**Problem to work on:**
Reproduce the entries from the start through the line containing "The height and width of the screenshot is (1456, 819).", swapping "image size" for "frame size" and leaving everything else unchanged.
━━━━━ Input
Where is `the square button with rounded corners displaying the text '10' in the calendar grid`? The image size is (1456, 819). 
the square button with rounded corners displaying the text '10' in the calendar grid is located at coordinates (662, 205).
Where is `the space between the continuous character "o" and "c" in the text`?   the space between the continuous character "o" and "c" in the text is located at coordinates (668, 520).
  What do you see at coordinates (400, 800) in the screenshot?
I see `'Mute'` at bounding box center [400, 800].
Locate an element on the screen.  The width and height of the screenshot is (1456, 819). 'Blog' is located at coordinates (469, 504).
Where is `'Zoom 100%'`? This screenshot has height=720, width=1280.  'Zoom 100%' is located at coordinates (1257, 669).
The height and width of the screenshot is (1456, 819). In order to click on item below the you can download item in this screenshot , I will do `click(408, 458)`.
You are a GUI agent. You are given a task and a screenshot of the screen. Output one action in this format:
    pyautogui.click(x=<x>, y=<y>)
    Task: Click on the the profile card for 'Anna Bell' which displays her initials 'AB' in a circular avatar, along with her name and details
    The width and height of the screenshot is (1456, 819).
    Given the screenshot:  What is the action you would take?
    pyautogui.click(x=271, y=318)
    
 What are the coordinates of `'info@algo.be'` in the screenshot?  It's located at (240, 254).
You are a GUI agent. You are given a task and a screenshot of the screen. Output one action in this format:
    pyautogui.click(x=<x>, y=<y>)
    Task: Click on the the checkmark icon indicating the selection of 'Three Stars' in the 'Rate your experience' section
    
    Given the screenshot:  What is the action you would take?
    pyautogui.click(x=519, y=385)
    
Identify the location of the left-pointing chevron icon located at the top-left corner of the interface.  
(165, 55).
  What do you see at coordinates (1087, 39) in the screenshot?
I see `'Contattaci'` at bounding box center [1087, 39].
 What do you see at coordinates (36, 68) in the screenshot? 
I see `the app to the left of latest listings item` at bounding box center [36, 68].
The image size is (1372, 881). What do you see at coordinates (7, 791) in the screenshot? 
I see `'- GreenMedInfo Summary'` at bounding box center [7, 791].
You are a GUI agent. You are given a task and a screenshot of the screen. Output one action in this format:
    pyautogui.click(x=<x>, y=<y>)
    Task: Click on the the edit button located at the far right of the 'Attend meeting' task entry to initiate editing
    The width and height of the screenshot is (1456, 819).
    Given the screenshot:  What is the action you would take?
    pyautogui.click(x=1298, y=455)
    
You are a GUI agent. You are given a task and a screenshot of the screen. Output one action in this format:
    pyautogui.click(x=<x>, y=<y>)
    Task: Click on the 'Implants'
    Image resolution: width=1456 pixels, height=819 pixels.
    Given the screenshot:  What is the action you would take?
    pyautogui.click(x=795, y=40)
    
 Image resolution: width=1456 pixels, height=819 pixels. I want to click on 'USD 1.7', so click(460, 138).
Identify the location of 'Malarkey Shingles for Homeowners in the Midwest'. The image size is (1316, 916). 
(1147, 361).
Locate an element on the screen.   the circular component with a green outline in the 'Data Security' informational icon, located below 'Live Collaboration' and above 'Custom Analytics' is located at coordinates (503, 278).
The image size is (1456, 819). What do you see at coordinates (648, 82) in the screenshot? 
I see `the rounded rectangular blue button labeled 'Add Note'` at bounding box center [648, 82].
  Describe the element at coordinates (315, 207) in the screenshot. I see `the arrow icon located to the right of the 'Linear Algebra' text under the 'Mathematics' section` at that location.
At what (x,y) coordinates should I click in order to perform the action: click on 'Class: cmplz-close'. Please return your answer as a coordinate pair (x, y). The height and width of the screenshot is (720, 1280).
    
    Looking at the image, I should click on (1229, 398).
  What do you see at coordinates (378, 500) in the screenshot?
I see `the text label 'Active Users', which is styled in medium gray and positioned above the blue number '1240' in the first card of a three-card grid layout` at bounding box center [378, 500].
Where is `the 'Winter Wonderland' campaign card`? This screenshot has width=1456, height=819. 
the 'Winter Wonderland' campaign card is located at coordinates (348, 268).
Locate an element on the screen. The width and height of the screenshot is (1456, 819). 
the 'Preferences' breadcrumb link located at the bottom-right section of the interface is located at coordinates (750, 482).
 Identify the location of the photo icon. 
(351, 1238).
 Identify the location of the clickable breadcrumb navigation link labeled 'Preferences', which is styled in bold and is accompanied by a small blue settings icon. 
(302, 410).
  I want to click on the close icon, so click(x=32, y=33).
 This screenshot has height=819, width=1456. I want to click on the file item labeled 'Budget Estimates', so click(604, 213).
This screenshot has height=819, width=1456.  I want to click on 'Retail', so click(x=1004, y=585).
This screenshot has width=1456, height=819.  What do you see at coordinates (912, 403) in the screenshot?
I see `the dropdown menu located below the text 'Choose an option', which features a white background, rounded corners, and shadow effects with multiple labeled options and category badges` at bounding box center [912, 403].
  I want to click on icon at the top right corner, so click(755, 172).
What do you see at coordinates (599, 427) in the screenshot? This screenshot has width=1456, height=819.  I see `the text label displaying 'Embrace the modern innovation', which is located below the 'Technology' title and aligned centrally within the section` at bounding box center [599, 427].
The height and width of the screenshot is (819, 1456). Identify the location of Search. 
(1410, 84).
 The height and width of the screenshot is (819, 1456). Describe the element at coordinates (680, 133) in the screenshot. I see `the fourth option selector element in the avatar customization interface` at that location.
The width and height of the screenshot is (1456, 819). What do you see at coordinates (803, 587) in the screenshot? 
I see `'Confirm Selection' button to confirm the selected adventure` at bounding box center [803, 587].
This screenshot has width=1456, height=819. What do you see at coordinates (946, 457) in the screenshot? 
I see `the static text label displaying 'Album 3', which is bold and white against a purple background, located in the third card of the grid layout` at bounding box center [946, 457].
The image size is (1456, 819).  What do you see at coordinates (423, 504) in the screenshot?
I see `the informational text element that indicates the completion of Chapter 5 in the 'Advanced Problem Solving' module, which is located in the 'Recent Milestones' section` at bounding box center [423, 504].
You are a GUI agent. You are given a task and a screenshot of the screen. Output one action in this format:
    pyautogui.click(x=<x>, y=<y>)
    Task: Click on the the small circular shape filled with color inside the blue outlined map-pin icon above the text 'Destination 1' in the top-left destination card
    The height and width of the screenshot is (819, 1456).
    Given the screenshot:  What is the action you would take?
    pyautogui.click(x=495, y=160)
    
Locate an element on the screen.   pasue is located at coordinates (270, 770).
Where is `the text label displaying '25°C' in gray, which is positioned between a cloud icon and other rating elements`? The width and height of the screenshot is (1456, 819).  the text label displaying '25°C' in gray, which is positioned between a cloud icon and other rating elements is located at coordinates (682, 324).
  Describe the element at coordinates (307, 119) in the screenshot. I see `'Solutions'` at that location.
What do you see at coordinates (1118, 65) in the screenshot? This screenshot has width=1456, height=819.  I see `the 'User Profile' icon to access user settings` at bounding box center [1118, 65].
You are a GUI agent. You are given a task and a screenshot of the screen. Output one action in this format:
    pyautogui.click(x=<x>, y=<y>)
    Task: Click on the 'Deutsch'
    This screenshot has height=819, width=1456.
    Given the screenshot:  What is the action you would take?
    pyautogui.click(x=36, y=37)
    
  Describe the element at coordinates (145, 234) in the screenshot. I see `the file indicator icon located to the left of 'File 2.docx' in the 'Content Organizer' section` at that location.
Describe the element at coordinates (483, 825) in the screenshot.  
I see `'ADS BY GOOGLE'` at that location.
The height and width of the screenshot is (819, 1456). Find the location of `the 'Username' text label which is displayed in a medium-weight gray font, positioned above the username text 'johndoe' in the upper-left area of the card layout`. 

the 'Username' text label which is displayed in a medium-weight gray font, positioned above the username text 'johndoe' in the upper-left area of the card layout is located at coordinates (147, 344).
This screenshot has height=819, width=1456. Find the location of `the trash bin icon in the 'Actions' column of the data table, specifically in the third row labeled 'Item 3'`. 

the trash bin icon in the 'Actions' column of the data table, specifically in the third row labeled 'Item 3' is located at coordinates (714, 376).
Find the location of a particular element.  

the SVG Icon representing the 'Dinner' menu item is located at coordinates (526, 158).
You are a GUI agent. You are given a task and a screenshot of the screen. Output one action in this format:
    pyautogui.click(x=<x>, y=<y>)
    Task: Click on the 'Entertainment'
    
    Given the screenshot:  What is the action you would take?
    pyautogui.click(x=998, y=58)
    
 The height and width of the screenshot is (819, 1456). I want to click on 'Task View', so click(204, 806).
━━━━━━━━━━
**Answer for the task:**
Where is `the square button with rounded corners displaying the text '10' in the calendar grid`? The frame size is (1456, 819). 
the square button with rounded corners displaying the text '10' in the calendar grid is located at coordinates (662, 205).
Where is `the space between the continuous character "o" and "c" in the text`?   the space between the continuous character "o" and "c" in the text is located at coordinates (668, 520).
  What do you see at coordinates (400, 800) in the screenshot?
I see `'Mute'` at bounding box center [400, 800].
Locate an element on the screen.  The width and height of the screenshot is (1456, 819). 'Blog' is located at coordinates (469, 504).
Where is `'Zoom 100%'`? This screenshot has height=720, width=1280.  'Zoom 100%' is located at coordinates (1257, 669).
The height and width of the screenshot is (1456, 819). In order to click on item below the you can download item in this screenshot , I will do `click(408, 458)`.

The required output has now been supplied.